Boasting 600 hectares (about 1,480 acres) of vineyards, and working in partnership with growers of another 1312 hectares (3,242 acres) of vines in France's Languedoc-Roussillon region, Domaines Paul Mas is impressive in the sheer scope of its operation. The combined hectares produce 40 different varietals, and the wines crafted from them range from simple, high-value table wines to bottles that delight with their elegance.
The Domaines’ assorted vineyards are bounded by the mountains to the north and the Mediterranean to the south. Hot, dry summers and moist, cool winters contribute their magic, as do the winds that are characteristic of the region, blowing in from every direction. This area is limestone-rich, and some vineyards have significant deposits of clay and/or gravel, adding a pleasing minerality to the wines. The variety of terroirs across the area is key to the variety and quality of Domaines Paul Mas’s production. Two examples:
Château Paul Mas Clos des Mures Coteaux du Languedoc 2014 ($20)
This is a very nice wine indeed. It has a heady nose expressing violet and spice, giving way to ripe fruit with a bit of coffee and toasted notes on the palate. The blend has a surprisingly good structure for a $20 bottle of wine, and a long, vanilla-touched silky tannin finish. Composed of 83 percent syrah, 12 percent grenache and 5 percent mourvèdre for added heft, this is a wine punching well above its price point. A helluva deal.

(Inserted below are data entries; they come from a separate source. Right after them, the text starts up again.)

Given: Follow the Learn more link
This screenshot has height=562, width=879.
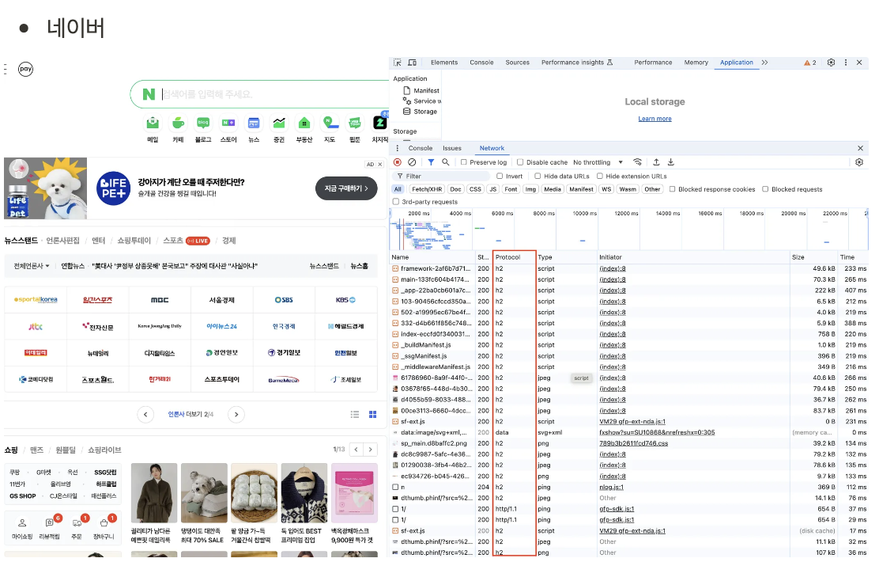Looking at the screenshot, I should click(655, 119).
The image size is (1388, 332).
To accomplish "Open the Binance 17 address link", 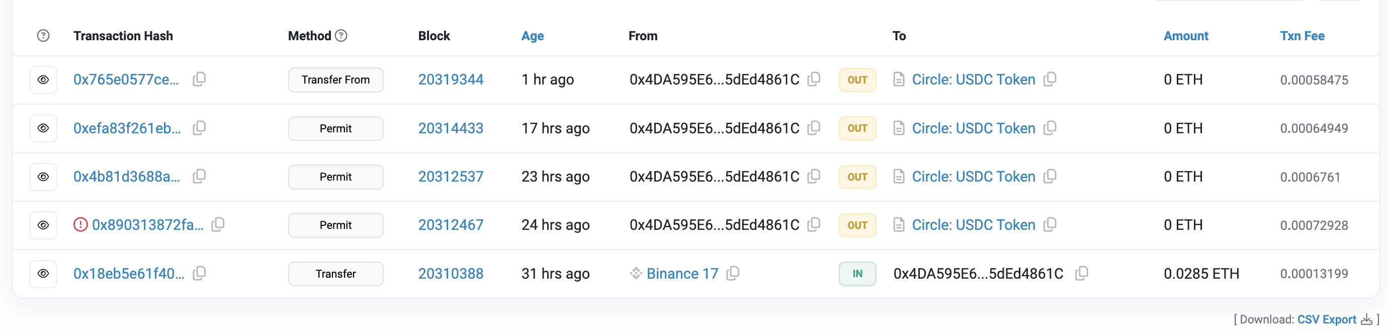I will click(682, 274).
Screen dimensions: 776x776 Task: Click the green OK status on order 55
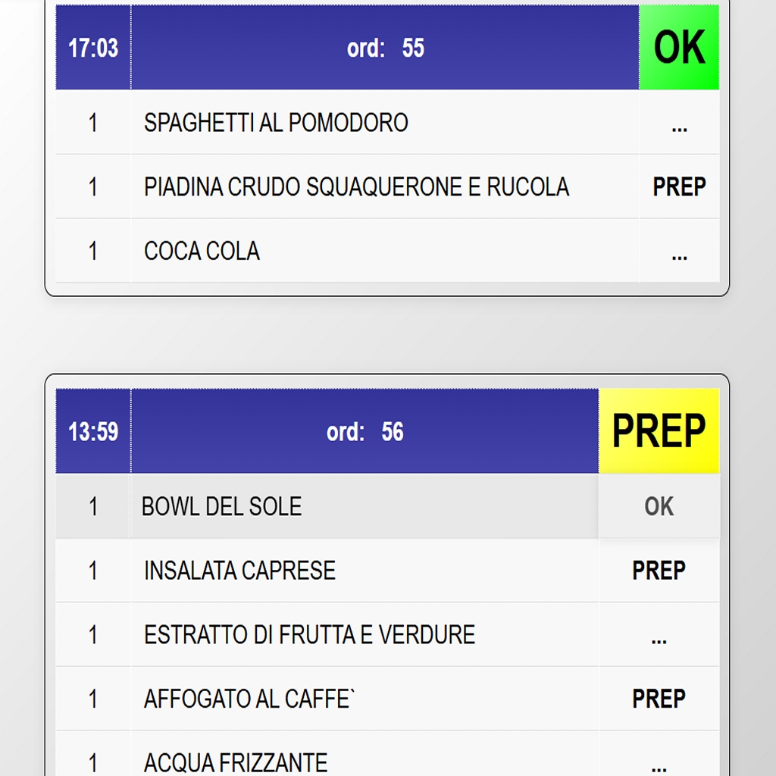coord(679,48)

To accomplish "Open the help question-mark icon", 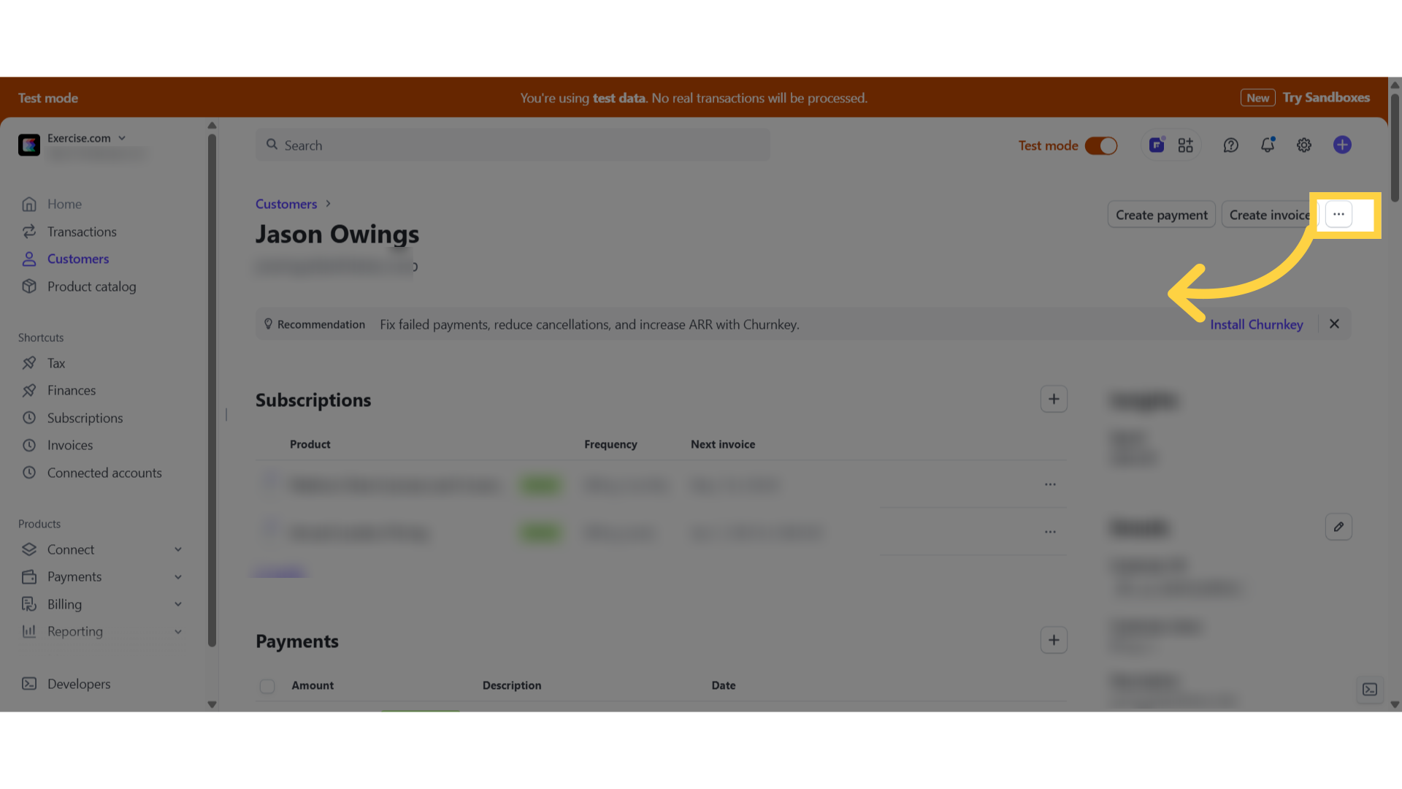I will 1230,145.
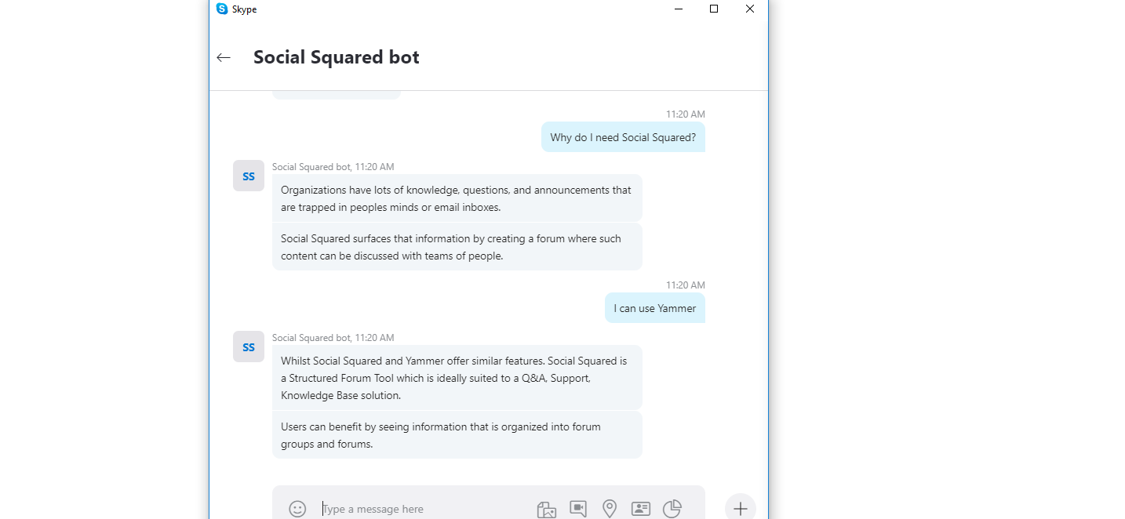This screenshot has height=519, width=1125.
Task: Click the Skype logo in the title bar
Action: tap(222, 9)
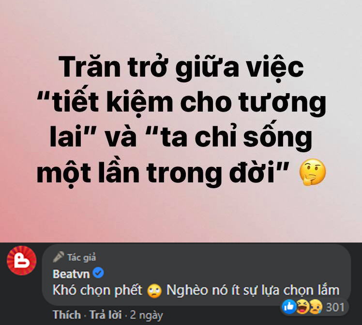Open the pink gradient post image
Viewport: 362px width, 325px height.
(181, 121)
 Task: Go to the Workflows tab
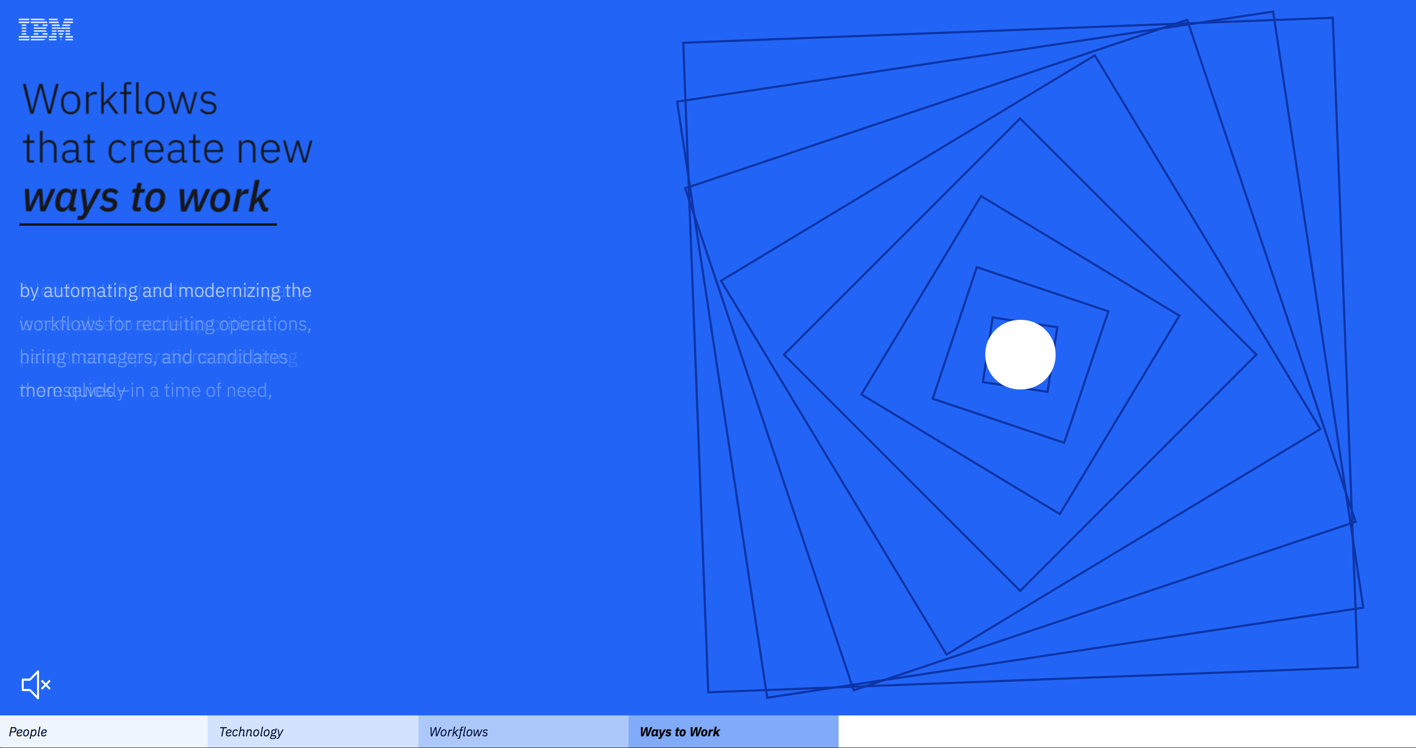tap(523, 732)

Château Paul Mas Belluguette Coteaux du Languedoc 2014 ($23)
I thoroughly enjoyed this southern Rhône white blend, composed of 40 percent vermentino, 30 percent rousanne, 20 percent grenache blanc and 10 percent viognier, all from the Mas’s Belluguette vineyard. It is an extraordinary value. The wine is a very pretty pale lemon color in the glass, fragrant with floral and tropical fruit notes, and is silky and buttery on the tongue. No one fruit predominates, but mango and pineapple are joined by peach, a bit of spice, and a touch of vanilla cream on the palate; the whole experience can best be described as “lush.” Not that the wine lacks acidity: it is well-balanced, and there is a lovely dry finish with a hint of oak in it (no wonder, since it spends some time in French and American barrels before it is bottled).
I have already confessed a serious weakness for self-deprecating humor when reviewing two of Jean-Claude Mas’s Arrogant Frog quartet — Jean-Claude is Paul's son — and further confess that I fell in love before I poured a single drop into a glass. The labels, with their louche frog and wacky subtitles just made me laugh — a welcome response in a world where wine criticism can take itself way too seriously, and we often forget that the beverage is all about pleasure and enjoyment, laughter with friends.
Although Mas has taken Languedoc winemaking to new heights, creating award-winning, beautifully crafted wines across the region, he has not forgotten the oenophile with more taste than money; hence Arrogant Frog, a line which combines quality and value for everyone with admirable consistency. I do prefer the whites to the reds, but all of them are great values. Here are two of the latter:
Arrogant Frog Cabernet-Merlot (Ribet Red) 2015 ($10)
This is a pleasant, fruit-forward blend, softer than I would have expected, favoring the merlot. Deep purple in the glass, it has a pleasant soft tannin finish and would complement a picnic basket containing roast chicken. What it lacks in complexity it makes up for in value.
Arrogant Frog Pinot Noir (Lily Pad Noir) 2014 ($10)
This is a very good value for a classically French pinot noir, featuring a delicate, spicy fruit nose with cranberry and some mushroom and earth on the palate. Medium body. Smooth tannins create structure and add a bit of elegance. It opens well, and improves with exposure to air. Fire up your barbecue and enjoy.